ACME v2: No "up" link in response


#1

After moving to the v2 API we have noticed that we are not receiving the “up” link in the header from the response. Is there something we can include in our request to get this so we can get the issuer cert?

For now we are parsing the issuer directly out of the bundle we receive, if we stay using this method can we count on the issuer cert always being bundled with the server cert? Will the the issuer certificate always be the 2nd cert in the response body?


#2

Yes. This behavior is explicitly documented in the ACME specification:

https://tools.ietf.org/html/draft-ietf-acme-acme-12#section-7.4.2

Yes, the second certificate will always be the intermediate that issued the first end-entity certificate.
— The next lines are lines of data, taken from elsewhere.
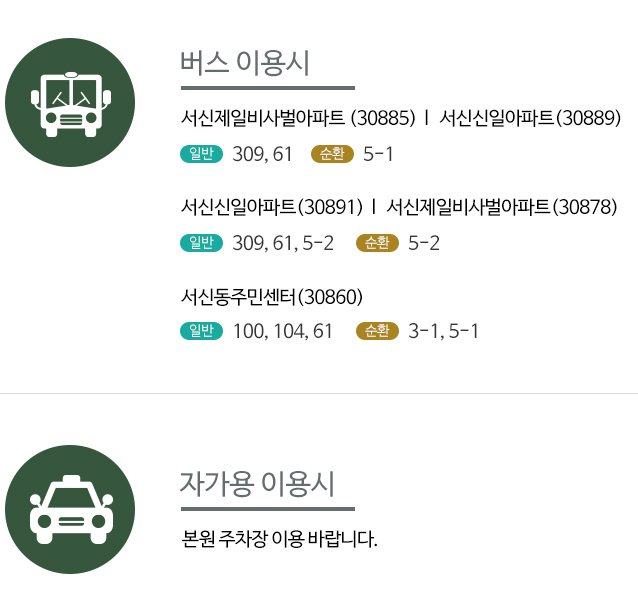Click the 일반 badge beside 309, 61, 5-2
Viewport: 638px width, 606px height.
tap(201, 243)
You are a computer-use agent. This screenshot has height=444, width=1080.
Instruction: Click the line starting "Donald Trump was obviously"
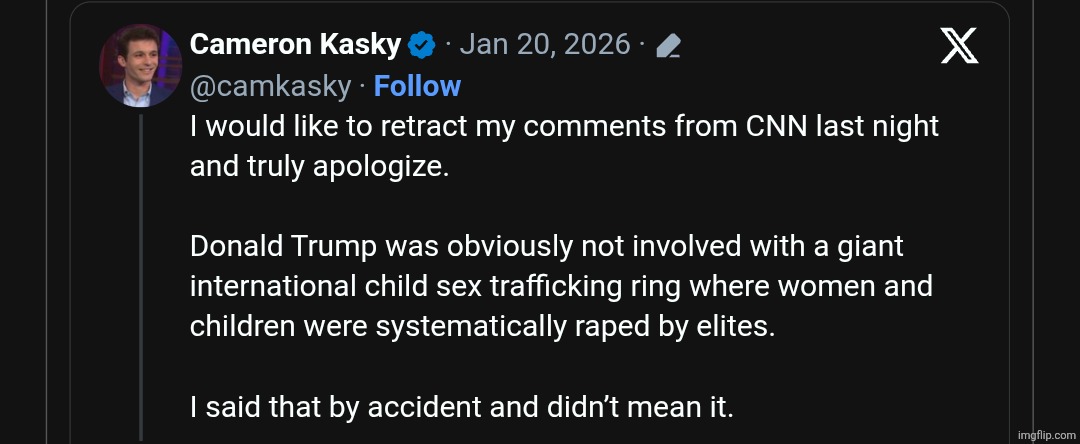pyautogui.click(x=546, y=247)
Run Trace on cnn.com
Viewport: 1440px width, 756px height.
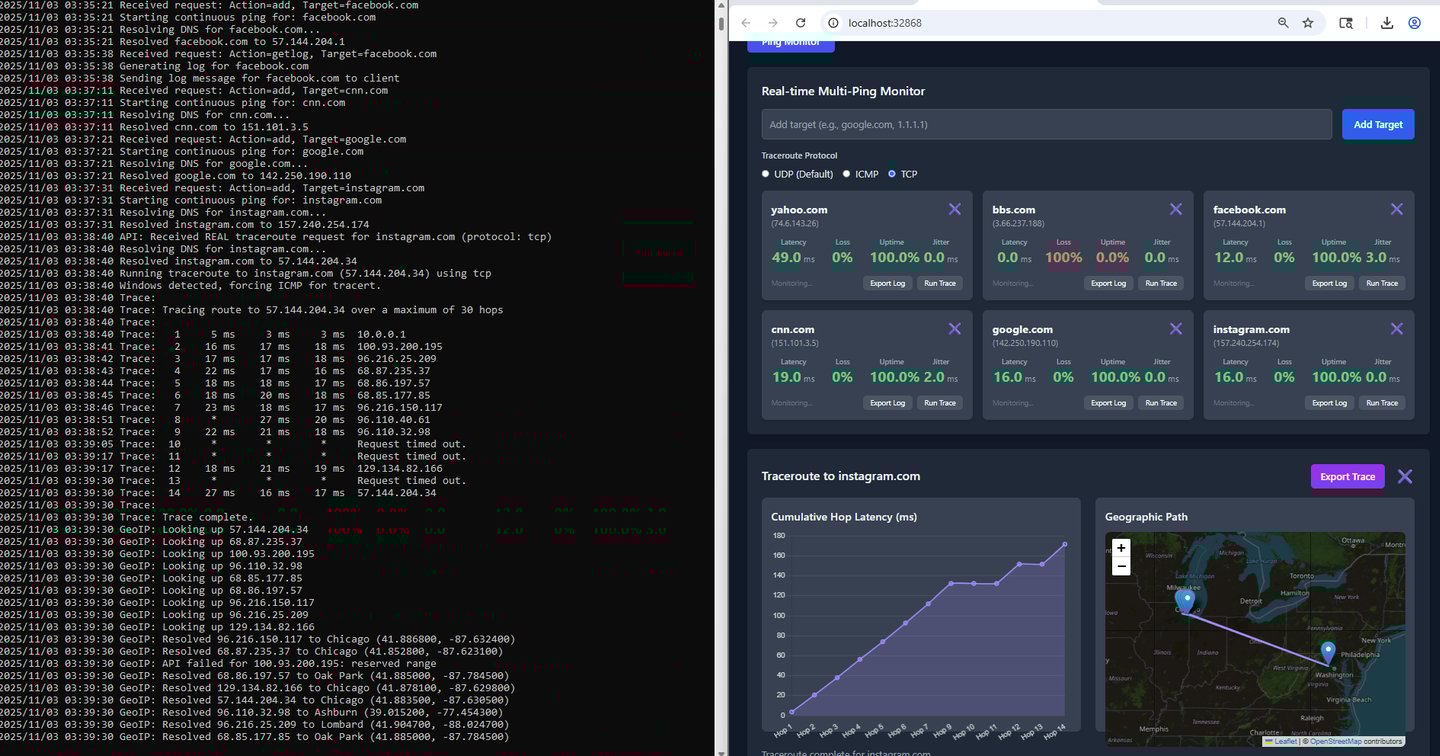[939, 403]
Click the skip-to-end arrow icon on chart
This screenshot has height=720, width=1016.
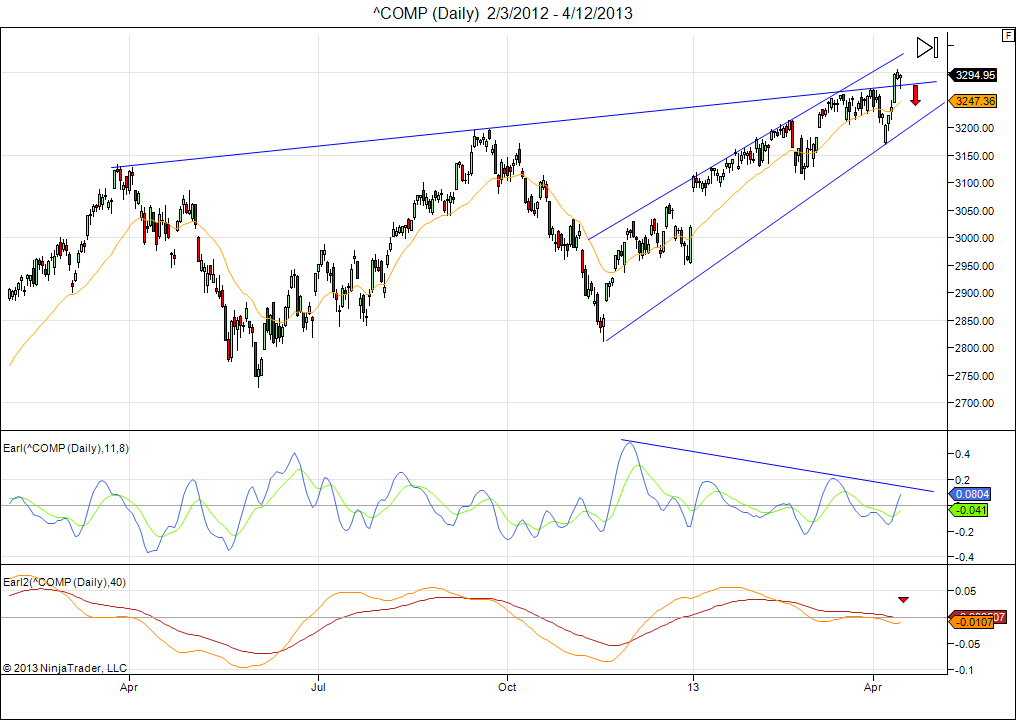coord(927,47)
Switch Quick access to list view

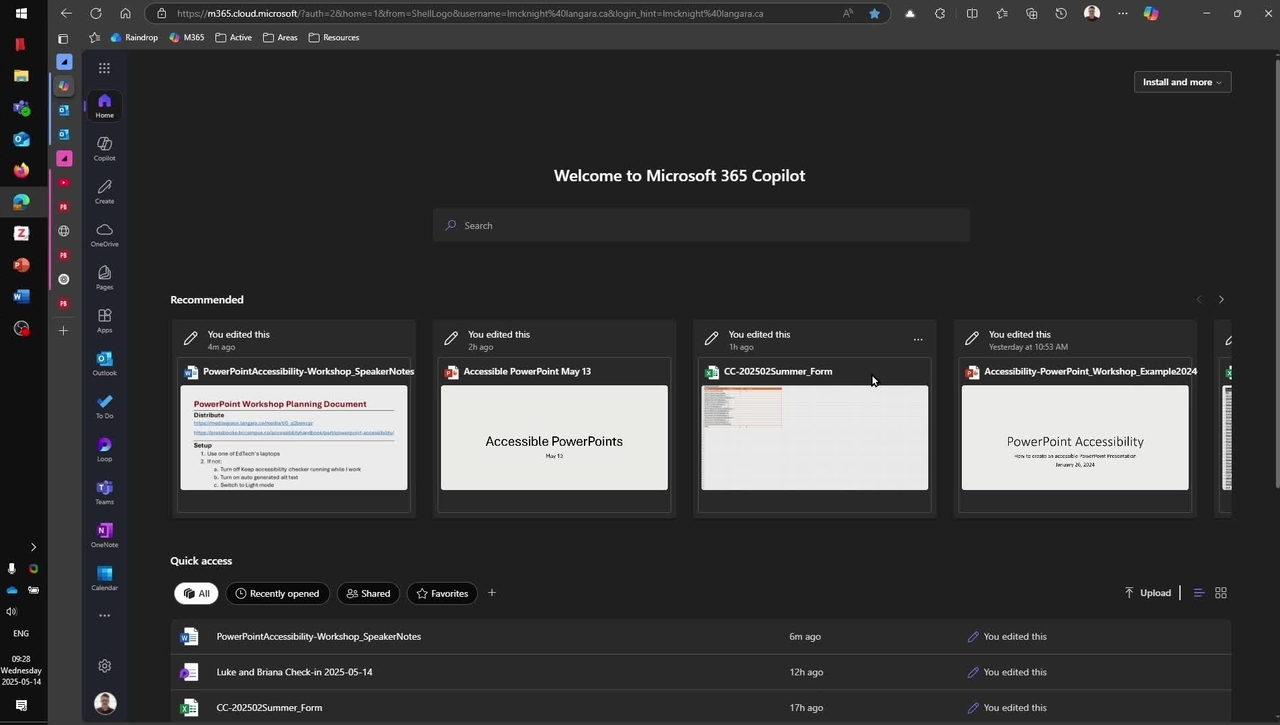point(1199,593)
But note that some CAs require longer certificate chains, and Let’s Encrypt may do so in the future as well. So client software should not assume there will always only be two certificates in the chain.


#3

Thanks @Patches, is there something we can do to get the “up” link in the response header?


#4

The ACME working group decided to move away from the “up” concept because so many clients were failing to fetch intermediates, or doing so incorrectly. So ACME v2 will not have “up” links. But the data you get from the PEM chain is equivalent. Is there a reason that doesn’t work as well for you?

Thanks,
Jacob


#5

Nope, that will be fine. I just thought getting it from the “up” link was the correct way to do it. Parsing the data from the pem chain works for us.

Thanks!


#6

This topic was automatically closed 30 days after the last reply. New replies are no longer allowed.